Dr Eveline Trachsel is the Head of Medicinal Product Authorisation and Vigilance at Swissmedic, the Swiss Agency for Therapeutic Products. Dr Trachsel is a pharmacist with a PhD from the Swiss Federal Institute of Technology in Zurich. In 2023 she completed an executive MBA, majoring in digital transformation, at the University of Zurich. Dr Trachsel started her career as a project manager in the biotech industry, then moved to the USA, where she was the Clinical Research Manager of the Early Drug Development Center at the Dana-Farber Cancer Institute in Boston. After returning to Switzerland, she worked in various Medical Affairs roles at Bristol-Myers Squibb, including as Medical Director for Switzerland and Austria. She has been in her current role at Swissmedic since January 2024.
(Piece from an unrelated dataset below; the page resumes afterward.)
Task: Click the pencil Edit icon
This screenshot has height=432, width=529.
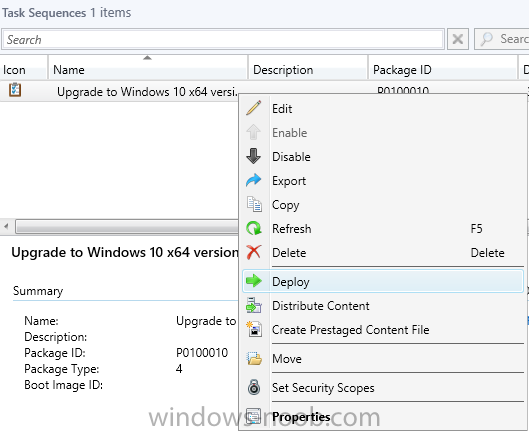Action: [x=254, y=108]
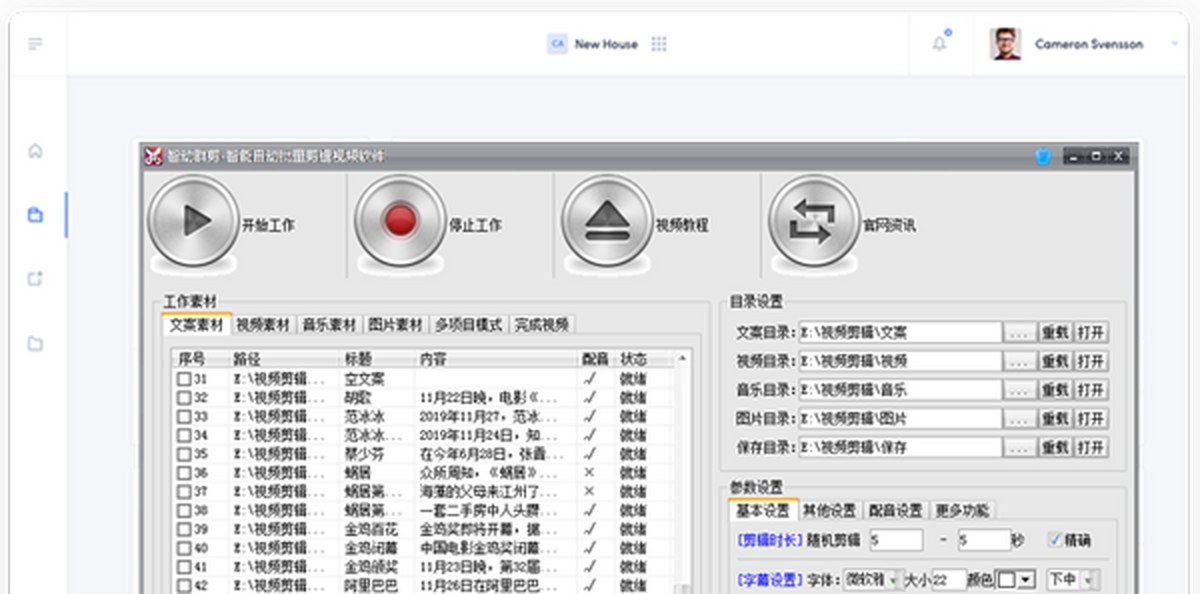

Corinne Wenger has been working in the life sciences industry for over 22 years. She is currently Head of Regulatory Affairs at the Swiss affiliate of Roche in Basel, responsible for all Roche drug authorisations in Switzerland. Ms Wenger joined Regulatory Affairs 17 years ago and has worked in different roles in Switzerland, Germany and the global function. Before that she gained experience working in clinical research and as a community pharmacist in Switzerland. Ms Wenger holds an MSc in Pharmacy from the University of Basel and a specialist title in pharmaceutical medicine (Swiss Medical Association equivalent). In 2024 she completed an eMBA at the School of Business and Technology in Washington US.
In terms of collaborative international regulatory approval pathways, she brings experience from several Access and ORBIS procedures.